Он теряет большое эстетическое наслаждение. Ну, про язык Толстого я уже цитировал Горького: «Толстой умеет писать гладко. Он десять раз пишет гладко, чтобы на одиннадцатый получилось коряво». Конечно, корявость толстовского языка с его галлицизмами, многословием, повторами, которые Софья Андреевна всегда редакторским глазом вычленяла, а он отказывался убирать,— это отражение сложности его мыслей. Как мы знаем из Пушкина: самое высокое наслаждение — это следить за мыслью гения.
Но если говорить о главном ощущении от чтения Толстого, то это всё-таки наслаждение. Вот очень точно сказал Андрей Кончаловский, что главная, идеальная реакция человека на искусство — это: «Дайте мне этого ещё! Не объясняйте мне, что это. Не пытайтесь меня научить, обмануть, не пытайтесь внушить мне мысль. Просто дайте мне этого ещё!» Искусство должно быть эстетически привлекательным.

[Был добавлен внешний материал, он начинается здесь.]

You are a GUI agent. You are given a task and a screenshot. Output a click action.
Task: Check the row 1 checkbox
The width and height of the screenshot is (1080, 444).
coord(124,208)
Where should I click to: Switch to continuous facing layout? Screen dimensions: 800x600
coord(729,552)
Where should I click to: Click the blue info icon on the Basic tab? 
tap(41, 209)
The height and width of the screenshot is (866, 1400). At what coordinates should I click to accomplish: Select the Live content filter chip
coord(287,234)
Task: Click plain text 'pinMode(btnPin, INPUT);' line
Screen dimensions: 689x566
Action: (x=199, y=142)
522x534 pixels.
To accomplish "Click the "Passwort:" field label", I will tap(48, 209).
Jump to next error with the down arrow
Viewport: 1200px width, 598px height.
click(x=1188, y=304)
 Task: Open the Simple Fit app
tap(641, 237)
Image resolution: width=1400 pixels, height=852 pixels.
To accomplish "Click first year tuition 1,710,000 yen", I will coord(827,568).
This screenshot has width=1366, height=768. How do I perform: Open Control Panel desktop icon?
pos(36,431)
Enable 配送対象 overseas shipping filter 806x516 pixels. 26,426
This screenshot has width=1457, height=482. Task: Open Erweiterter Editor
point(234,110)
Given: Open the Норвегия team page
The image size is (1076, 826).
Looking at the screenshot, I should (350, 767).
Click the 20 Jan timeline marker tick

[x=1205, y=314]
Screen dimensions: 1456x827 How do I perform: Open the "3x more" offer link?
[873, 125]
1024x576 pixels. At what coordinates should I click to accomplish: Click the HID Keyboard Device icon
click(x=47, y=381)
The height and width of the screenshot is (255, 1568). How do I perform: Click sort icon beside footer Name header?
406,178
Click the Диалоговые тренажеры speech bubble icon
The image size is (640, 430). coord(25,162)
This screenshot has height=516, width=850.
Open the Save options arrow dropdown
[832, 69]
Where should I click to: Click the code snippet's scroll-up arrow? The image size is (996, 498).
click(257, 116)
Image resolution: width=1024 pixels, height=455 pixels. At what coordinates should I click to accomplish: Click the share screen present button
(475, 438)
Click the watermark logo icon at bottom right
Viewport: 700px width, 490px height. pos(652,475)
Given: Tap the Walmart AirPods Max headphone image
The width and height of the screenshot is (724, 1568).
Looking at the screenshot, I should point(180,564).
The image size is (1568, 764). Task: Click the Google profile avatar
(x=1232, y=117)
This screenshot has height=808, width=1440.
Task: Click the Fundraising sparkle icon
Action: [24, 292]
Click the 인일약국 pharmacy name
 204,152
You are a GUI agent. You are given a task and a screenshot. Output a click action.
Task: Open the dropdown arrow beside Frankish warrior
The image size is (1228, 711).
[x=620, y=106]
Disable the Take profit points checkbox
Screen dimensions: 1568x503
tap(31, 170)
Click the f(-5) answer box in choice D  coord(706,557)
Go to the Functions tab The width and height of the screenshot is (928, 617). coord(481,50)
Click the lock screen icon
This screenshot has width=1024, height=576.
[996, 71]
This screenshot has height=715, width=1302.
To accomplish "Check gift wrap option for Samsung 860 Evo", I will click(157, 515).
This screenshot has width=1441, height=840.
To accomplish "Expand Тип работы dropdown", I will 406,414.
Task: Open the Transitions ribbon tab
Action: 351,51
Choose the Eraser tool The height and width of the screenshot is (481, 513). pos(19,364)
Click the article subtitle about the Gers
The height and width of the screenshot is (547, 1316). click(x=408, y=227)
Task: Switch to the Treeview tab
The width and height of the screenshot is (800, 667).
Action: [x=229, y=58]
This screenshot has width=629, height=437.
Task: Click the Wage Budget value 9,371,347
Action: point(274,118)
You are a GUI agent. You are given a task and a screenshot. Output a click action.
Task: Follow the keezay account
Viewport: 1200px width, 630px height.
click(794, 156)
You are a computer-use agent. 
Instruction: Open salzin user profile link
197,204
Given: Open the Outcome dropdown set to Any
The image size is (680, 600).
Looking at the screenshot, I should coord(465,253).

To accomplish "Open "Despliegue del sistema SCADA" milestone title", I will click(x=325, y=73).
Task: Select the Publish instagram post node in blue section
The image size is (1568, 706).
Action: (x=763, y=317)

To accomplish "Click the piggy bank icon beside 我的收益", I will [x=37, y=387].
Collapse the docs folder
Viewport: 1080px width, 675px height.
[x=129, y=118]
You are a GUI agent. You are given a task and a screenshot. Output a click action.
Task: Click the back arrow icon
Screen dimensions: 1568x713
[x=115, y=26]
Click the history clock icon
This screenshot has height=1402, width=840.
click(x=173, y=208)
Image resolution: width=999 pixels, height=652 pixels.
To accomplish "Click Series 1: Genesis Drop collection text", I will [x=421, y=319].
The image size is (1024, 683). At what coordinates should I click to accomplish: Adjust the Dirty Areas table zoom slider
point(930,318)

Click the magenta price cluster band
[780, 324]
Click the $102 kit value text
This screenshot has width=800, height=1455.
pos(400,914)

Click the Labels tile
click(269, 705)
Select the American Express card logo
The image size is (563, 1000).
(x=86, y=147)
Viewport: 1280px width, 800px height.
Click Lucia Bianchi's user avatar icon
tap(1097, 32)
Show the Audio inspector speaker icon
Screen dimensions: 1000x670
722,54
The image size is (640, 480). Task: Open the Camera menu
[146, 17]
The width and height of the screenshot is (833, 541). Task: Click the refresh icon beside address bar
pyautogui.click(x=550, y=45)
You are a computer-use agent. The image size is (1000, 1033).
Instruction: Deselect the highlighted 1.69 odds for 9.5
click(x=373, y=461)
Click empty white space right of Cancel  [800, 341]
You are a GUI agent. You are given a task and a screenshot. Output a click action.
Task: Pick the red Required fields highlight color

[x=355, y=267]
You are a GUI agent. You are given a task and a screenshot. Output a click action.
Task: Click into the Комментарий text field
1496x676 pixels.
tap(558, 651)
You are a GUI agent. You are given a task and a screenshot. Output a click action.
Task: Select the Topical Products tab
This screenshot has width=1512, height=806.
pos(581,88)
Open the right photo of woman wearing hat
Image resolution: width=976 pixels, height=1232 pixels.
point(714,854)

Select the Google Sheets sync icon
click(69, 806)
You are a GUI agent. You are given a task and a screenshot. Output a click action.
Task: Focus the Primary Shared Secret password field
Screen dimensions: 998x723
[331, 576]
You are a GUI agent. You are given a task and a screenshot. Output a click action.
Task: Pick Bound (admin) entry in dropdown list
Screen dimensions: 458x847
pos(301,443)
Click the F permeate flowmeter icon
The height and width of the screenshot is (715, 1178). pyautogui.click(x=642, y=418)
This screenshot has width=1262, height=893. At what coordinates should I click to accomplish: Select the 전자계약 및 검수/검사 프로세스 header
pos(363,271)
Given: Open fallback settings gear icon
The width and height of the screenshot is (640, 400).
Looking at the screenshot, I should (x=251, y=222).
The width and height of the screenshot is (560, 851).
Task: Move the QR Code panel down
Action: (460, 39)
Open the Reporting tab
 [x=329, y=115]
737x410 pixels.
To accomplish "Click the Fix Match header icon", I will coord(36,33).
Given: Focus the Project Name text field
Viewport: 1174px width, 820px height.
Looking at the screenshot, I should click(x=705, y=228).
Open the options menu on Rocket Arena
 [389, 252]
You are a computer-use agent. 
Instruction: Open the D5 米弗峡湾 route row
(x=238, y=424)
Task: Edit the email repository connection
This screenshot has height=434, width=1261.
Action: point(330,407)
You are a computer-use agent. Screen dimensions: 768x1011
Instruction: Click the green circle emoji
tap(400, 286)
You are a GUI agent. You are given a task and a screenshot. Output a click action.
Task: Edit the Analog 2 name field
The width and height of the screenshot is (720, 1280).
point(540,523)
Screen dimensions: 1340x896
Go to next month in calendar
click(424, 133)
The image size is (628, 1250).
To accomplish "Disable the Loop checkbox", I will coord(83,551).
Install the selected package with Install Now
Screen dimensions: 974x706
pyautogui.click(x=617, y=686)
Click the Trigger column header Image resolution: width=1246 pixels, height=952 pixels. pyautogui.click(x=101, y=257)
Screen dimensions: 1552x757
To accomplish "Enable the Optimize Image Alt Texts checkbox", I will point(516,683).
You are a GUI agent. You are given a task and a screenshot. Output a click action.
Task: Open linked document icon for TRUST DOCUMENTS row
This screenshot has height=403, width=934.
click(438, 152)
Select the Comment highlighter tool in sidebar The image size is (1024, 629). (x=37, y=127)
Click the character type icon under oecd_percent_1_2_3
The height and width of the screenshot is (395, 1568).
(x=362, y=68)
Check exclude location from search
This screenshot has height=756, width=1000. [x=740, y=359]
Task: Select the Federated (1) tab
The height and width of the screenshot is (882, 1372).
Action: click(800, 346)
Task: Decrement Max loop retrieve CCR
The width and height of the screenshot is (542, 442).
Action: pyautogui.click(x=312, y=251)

Вот Толстой разными способами (в обсуждение которых здесь нет времени входить) вызывает у читателя ощущение эстетического наслаждения, страшной густоты плотности бытия. Вот Алексей Толстой, великий его однофамилец (Николаевича я имею в виду), как раз говаривал: «Для меня — человека, в общем, с привычкой к художественным текстам — толстовская плотность чрезмерна. Мне уже хочется отдохнуть, а он нагнетает и нагнетает эти детали». Ну, вспомните ряды эпитетов в «Хаджи-Мурате» — в книге очень немногословной и всё-таки страшно плотной. Что уж говорить об «Анне Карениной» времён толстовского расцвета. Мне кажется, что главная задача Толстого и главное, чего лишаются его принципиальные нечитатели,— это восторг при соприкосновении с божественным жаром, с жаром рук творца.